In the Financial Post, some well known trade experts argue for deeper Canada - U.S. integration:
That a big idea on Canada-U.S. trade is needed there is little doubt.
...
"We reached the high point in the year 2000 in volume in terms of trucks and human traffic," Mr. Hart says.
While security concerns since Sept. 11, 2001, have led to a thickening of the border between Canada and the United States, raising costs and creating delays for both goods and people, the main problem is neither country has accepted it needs to move beyond "trade policy" toward a new "integration policy," the experts argue.
From a common security perimeter to common regulation, it is time Canada-U.S. trade grew up. As Europe embraces the concept of mutual recognition of regulations and Asia speeds toward freer trade, the biggest trading relationship in the world is increasingly bogged down.
"Canada and the United States don't really trade with each other any more; they build things together," Mr. Hart says.
The point really hit home during the BSE crisis, Mr. Hart says.
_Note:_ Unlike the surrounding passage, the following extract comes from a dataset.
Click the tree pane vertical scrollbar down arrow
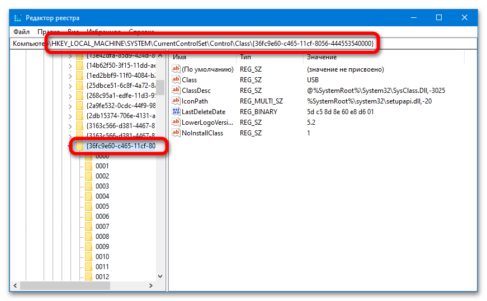click(x=160, y=276)

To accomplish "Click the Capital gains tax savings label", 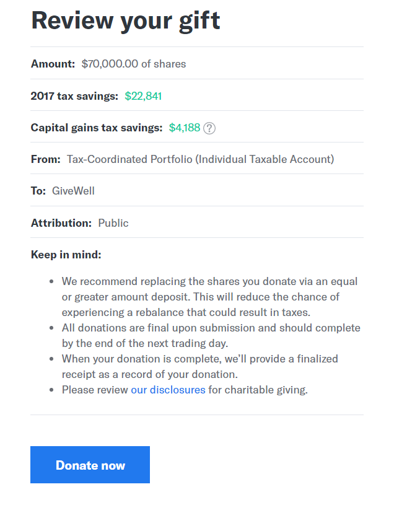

A calf may be born in Alberta, but it is sent to Montana to eat grass, back to an Alberta feedlot to get fattened up and on to Chicago to get butchered. That is why tracing the infected meat was so important.
That is also why one North American food standard would make sense.
Mr. Hufbauer argues Canada would benefit from simply adopting large swathes of U.S. regulation.
Mr. Hart points out as the gold standard in drug regulation, U.S. Food and Drug Administration employs 10,000 people and spend billions of dollars vetting drugs. Yet Canada feels it has to employ another 985 people to second-guess the FDA. The result? Drug approval can take years longer, denying Canadians potentially life-saving drugs.
He adds two-thirds of Canadian regulatory standards are not as tough as U.S. standards and carry far lower liability costs. Mr. Hufbauer says common Canadian and U.S. standards could cover at least 90% of the trade in food products.
"After all, 30 million Canadians and Americans eat in the other country during their annual travels," he says.
A new trade integration campaign is badly needed. "This needs political momentum, this needs political leadership, this needs to be put of the top of the Canada-U.S. agenda," Mr. Hart says.
More at the link. I'm not sure what the reaction to these proposals will be. There could be a good deal of concern on both sides of the border. Whether such proposals are at all feasible could depend on the form they take (e.g., binding rules or simple cooperation).